Trump Team Responds to New York Times 1995 Tax Return Story
Donald Trump and his campaign have responded to leaked pages of his 1995 tax returns, arguing it shows that the Republican presidential candidate understands tax laws very well and is therefore equipped to change them if elected president.
The New York Times published 3 pages of Trump’s tax returns that show the presidential candidate “declared a $916 million loss” in 1995, which the paper claims “could have allowed him to legally avoid paying any federal income taxes for up to 18 years.”
“Absolute genius,” the former New York mayor continued. “I mean, the man in ‘The Art of the Deal,’ this is described. First of all, we’re talking about 26 years ago, perfectly legal. We should get that straight immediately. This is a perfectly legal application of the tax code.
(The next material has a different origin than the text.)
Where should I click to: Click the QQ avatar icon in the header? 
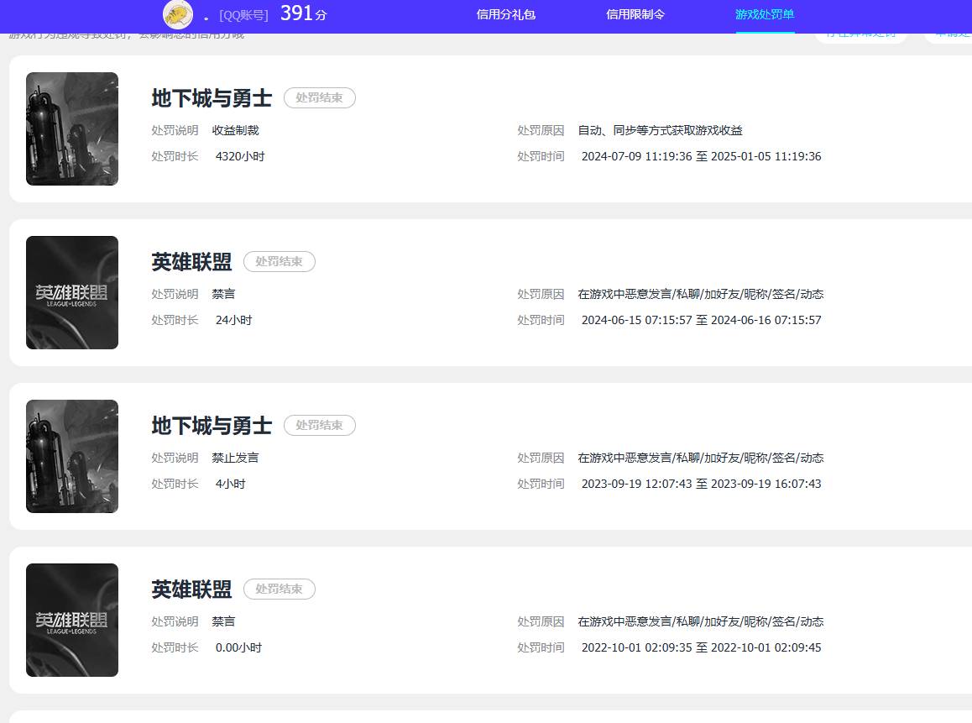[177, 15]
And he would’ve been fool not to take advantage of it.”
Giuliani continued, comparing Trump’s financial setbacks to the late British Prime Minister Winston Churchill and Apple co-founder Steve Jobs, who both had setbacks but built up success.
New Jersey Governor Chris Christie, another one of Trump’s closest surrogates, echoed Giuliani on “Fox News Sunday” with Chris Wallace.
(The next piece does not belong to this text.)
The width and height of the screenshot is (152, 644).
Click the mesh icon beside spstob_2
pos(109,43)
“The genius of Donald Trump has been to make sure he follows the law,” Christie said.
Trump responded to the report on Sunday morning at 4am.
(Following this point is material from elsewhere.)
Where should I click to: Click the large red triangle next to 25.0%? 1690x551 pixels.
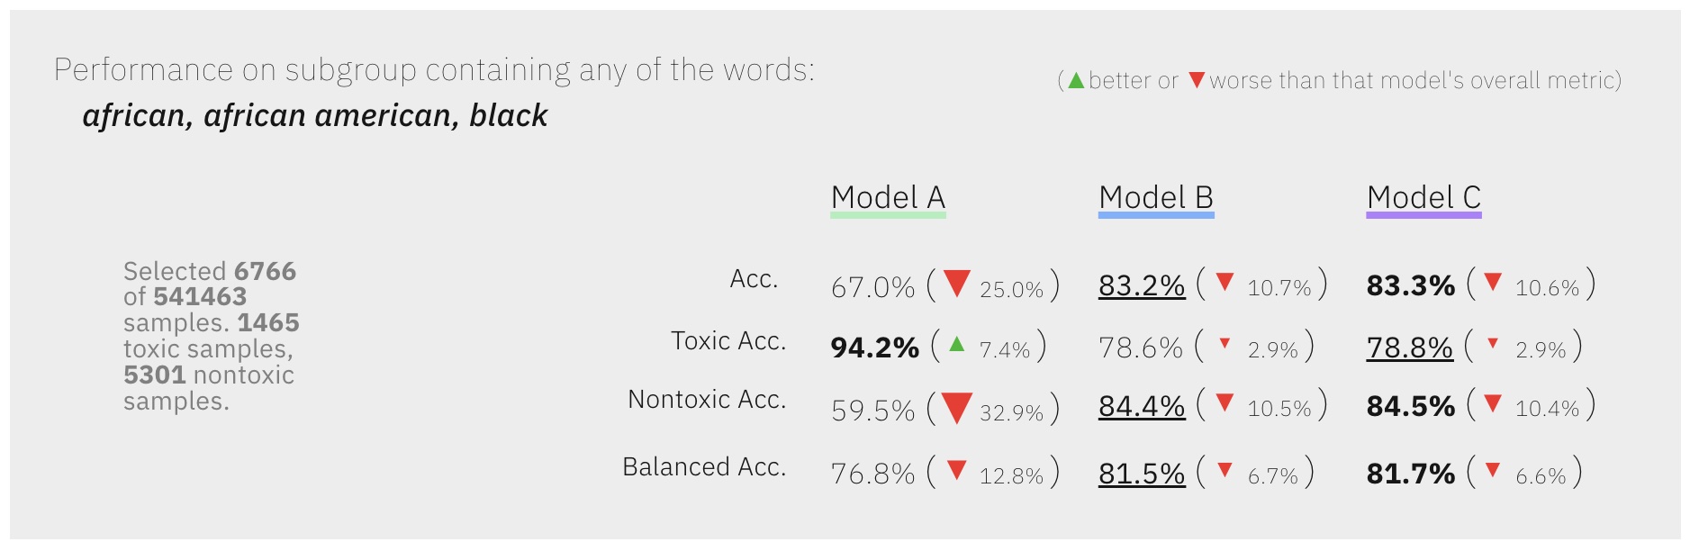[956, 283]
“I know our complex tax laws better than anyone who has ever run for president and am the only one who can fix them.
#failing@nytimes,” he tweeted.
I know our complex tax laws better than anyone who has ever run for president and am the only one who can fix them. #failing@nytimes
— Donald J. Trump (@realDonaldTrump) October 2, 2016
The Trump campaign also put out an official statement contending that the tax documents were “illegally obtained.”
“The only news here is that the more than 20-year-old alleged tax document was illegally obtained, a further demonstration that the New York Times, like establishment media in general, is an extension of the Clinton campaign, the Democratic Party and their global special interests,” the campaign said in a statement.
Neither Donald Trump nor his surrogates have confirmed or denied that the findings in the reports are true.
In first presidential debate at Hofstra University, Trump interjected as Clinton was questioning whether or not he pays any federal income tax with the statement “that makes me smart.”
Dean Baquet, the executive editor at the New York Times, said at a Harvard University forum in early September that he’d would be willing to risk jail time to run a story on Donald Trump’s taxes.